La verrerie et l’orphelinat industriel
J’ai eu l’occasion, ces jours-ci, de retourner à Folembvay, et j’ai pu juger de l’effet produit par mes récents articles concernant la verrerie Poillv de Brigode et l’orphelinat industriel qui s’y trouve annexé.
Je nuis le dire sans amour-propre d’auteur, mes deux articles sont tombes à Folembray comme une pierre dans une mare à grenouilles ; ce fut, dans le petit monde qui gravite autour de M. le comte de Brigode, un effarement général, et je ne saurais résister à la tentation de raconter à nos lecteurs les multiples incidents par lesquels cet effarement se manifesta.
Dès que les numéros de la Petite République furent arrivés à Folembray, et qu’on eut dit à M. Conrad, le directeur, qu’il s’y trouvait un article sur la verrerie, le caissier courut au plus vite chercher le journal.
Détail amusant, cet excellent employé laissa en échange au libraire un exemplaire du Pèlerin. De son côté, le comte de Brigode faisait rafler tous les journaux à Chauny et aux environs ; mais cette rafle, n’eut hélas ! aucun résultat ; de notre côté des mesures avaient été prises, si bien qu’en une demi-journée, tout le monde à Folembray avait pu lire le damné journal. Quelle émotion, juste ciel ! M. de Brigode et M. Conrad n’en sont pas encore revenus, et ne peuvent penser sans colère qu’un journaliste ait osé troubler comme je l’ai fait leur si douce quiétude.

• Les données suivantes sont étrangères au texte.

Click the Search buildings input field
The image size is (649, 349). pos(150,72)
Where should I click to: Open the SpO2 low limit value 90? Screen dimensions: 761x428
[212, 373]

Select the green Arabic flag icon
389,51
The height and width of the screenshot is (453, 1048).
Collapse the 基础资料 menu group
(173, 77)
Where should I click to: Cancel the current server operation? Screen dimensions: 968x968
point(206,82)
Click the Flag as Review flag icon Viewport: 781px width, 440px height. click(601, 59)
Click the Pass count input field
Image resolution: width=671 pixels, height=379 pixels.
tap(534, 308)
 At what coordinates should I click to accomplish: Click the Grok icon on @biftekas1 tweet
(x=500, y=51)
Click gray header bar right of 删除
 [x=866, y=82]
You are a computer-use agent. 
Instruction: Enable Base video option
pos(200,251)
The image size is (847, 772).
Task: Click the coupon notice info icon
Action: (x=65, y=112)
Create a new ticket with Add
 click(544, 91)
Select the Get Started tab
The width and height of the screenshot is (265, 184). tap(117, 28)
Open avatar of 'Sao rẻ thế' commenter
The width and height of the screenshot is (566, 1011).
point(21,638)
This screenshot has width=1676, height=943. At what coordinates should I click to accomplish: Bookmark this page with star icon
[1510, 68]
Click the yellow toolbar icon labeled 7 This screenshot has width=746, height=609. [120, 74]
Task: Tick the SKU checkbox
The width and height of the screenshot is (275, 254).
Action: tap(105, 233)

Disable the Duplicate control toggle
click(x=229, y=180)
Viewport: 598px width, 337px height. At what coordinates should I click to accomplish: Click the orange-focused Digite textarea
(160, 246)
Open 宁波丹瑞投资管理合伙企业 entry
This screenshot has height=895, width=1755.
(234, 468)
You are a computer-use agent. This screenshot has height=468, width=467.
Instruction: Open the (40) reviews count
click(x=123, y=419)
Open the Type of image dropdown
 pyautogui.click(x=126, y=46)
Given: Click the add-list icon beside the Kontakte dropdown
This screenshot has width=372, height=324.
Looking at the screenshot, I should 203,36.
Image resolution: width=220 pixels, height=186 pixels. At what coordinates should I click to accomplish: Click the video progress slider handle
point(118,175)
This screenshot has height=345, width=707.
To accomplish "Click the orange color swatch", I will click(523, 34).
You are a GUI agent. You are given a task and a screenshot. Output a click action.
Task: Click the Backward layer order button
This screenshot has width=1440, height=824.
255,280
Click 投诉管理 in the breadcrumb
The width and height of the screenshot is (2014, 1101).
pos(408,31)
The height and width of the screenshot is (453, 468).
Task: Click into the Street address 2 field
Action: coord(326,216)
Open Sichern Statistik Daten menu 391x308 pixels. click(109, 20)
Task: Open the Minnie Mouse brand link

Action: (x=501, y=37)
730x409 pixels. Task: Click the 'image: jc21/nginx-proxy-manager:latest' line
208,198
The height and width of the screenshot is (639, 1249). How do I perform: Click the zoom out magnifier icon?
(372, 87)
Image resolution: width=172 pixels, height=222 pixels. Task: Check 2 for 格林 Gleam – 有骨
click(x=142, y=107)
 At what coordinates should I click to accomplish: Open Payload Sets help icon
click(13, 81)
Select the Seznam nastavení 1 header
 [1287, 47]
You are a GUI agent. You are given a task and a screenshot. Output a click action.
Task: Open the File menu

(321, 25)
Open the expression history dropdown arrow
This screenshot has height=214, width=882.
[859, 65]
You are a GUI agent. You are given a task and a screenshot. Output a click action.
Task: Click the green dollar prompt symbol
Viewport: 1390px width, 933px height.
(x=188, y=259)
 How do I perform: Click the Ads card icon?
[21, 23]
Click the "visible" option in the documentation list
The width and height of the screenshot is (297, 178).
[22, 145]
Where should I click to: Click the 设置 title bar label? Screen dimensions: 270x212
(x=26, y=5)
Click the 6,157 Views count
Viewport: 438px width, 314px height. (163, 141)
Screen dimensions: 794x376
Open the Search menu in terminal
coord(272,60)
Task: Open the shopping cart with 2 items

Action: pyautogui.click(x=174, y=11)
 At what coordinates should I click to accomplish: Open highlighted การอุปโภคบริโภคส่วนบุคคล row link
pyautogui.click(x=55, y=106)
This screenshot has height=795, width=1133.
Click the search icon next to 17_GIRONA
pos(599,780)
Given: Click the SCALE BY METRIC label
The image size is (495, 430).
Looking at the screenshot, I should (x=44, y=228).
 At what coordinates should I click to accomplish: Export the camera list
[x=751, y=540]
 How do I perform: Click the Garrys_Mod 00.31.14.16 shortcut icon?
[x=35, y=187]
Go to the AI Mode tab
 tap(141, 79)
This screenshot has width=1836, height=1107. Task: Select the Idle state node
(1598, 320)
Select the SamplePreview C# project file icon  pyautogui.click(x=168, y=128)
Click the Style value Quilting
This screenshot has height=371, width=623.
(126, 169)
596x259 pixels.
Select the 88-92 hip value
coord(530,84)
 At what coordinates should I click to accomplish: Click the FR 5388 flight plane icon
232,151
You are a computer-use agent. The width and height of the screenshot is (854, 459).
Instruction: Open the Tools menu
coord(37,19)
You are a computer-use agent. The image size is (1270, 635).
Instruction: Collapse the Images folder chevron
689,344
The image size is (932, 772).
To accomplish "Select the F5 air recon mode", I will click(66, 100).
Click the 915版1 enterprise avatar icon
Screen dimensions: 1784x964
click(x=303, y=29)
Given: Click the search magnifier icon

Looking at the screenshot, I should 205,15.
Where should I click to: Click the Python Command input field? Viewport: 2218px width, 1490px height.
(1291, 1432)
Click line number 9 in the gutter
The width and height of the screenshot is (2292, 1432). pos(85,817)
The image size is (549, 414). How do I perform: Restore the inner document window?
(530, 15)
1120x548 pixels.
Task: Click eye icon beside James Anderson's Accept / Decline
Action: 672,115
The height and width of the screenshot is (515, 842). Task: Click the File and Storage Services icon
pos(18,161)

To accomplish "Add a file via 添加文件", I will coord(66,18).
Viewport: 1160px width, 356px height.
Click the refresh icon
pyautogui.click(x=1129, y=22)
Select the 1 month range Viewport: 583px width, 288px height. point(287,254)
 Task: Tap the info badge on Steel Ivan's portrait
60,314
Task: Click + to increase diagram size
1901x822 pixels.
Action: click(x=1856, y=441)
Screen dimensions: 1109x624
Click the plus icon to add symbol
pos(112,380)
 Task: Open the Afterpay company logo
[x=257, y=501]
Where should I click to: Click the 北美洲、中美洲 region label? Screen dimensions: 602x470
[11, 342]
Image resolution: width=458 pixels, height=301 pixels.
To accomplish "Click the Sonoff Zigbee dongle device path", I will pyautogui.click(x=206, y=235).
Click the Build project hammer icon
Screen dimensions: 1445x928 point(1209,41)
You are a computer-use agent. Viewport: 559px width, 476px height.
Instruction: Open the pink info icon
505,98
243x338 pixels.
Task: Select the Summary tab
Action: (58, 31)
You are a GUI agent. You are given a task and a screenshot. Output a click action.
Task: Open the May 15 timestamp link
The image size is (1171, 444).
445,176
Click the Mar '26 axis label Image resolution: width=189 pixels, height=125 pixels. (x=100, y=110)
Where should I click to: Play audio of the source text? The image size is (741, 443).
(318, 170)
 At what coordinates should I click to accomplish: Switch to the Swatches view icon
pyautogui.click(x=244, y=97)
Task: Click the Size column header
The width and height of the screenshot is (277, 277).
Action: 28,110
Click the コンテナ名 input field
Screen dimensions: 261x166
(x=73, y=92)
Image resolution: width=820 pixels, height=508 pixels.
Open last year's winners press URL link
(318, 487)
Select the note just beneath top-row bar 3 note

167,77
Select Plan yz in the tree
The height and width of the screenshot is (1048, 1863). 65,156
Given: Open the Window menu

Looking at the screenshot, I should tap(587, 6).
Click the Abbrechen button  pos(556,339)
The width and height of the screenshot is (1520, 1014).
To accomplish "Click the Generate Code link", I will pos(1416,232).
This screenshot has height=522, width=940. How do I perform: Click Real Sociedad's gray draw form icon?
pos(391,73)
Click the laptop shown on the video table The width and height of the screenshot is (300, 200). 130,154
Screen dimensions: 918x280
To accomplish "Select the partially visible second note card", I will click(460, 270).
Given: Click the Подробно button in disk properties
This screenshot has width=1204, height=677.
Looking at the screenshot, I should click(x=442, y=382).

J’étais pourtant resté, dans mes articles, au-dessous de la vérité ; j’avais noté des faits, simplement, critiquant avec une modération voulue ceux qui me paraissaient critiquables, ne dissimulant point non plue ceux qui pouvaient être à l’avantage des patrons verriers de Folembray.
Voyez ce que m’a valu cette impartialité ! J’aurais servi au lecteur des histoires de brigands purement imaginaires, je n’en aurais pas été moins vivement pris à partie par ces messieurs de Folembray, j’entends par M. le comte de Brigode et M. le directeur Conrad.
Celui-ci, en effet, dans une interview complaisante du Réveil de l’Aisne, s’écrie non sans dépit :
Un monsieur, journaliste socialiste, vient ici faire ce qu’il appelle une enquête... et quand, sur son calepin et dans son esprit il a noté le fait qui, grossi, amplifié, invente même de toutes pièces, lui donne l’article à faire, il repart et tire à distance des pétards comme celui de la Petite République. Ces pétards, il est vrai, ne sont pas tirés à l’intention des personnes mises en cause, mais à l’intention des masses que les feuilles anarchistes (M) nourrissent invariablement d’ingérence cléricale et de tyrannie patronale.
Et voilà ! M. Conrad crie, tempête ; c’est donc que mon coup a porté. Cela suffit.
Le coup a si bien porté, en effet, que le lendemain même de l’apparition de mes articles, M. Conrad donna l’ordre à ses contre maîtres de faire passer les ouvriers au bureau ; là, on leur fit signer une protestation indignée contre mes allégations « mensongères », en même temps qu’une adresse à « M. le comte » dans laquelle on prônait son esprit de justice et son humanité.
La plupart des ouvriers signèrent : c’était l’ordre, et ils risquaient en refusant de perdre leur gagne-pain. N’empêche qu’en sortant, dans la rue, ils se communiquaient leurs impressions et disaient pour la plupart :
C’est tout de même malheureux de nous obliger à signer ça ; car la Petite République a bien dit la vérité.
Cette manifestation « spontanée » a comblé d’aise M. le comte de Brigode, qui en a triomphé avec éclat. Voici, en effet, le texte des remerciements qu’il adressa à la population de Folembray et qu’il fit même afficher à la mairie :
A Messieurs les habitants de la commune de Folembray
Folembray, le 25 mai. Plus de trois cents d’entre vous viennent de m’a dresser une lettre collective pour m’exprimer leur indignation au sujet des articles sur Folembray parus dernièrement dans la Petite République. Ces articles ne sont, vous le savez, qu’au tissu d’insinuations mensongères et malveillantes, et j’étais certain que La grande majorité d’entre vous saurait en faire justice. Connaissant leur source, j’y étais resté indifférent ; mais j’en suis heureux aujourd’hui, puisqu’ils m’ont procuré la grande satisfaction de recevoir le témoignage de votre attachement et de vos sentiments à mon égard, et je suis très touché de cette manifestation spontanée qui m’a été bien sensible ; je vous en suis très reconnaissant et vous en remercie cordialement.
Comte de Brigode.
J’ignore si M. le comte de Brigode se méprend à ce point sur les sentiments des gens de Folembray à son égard ; il témoignerait dans ce cas d’une incommensurable naïveté.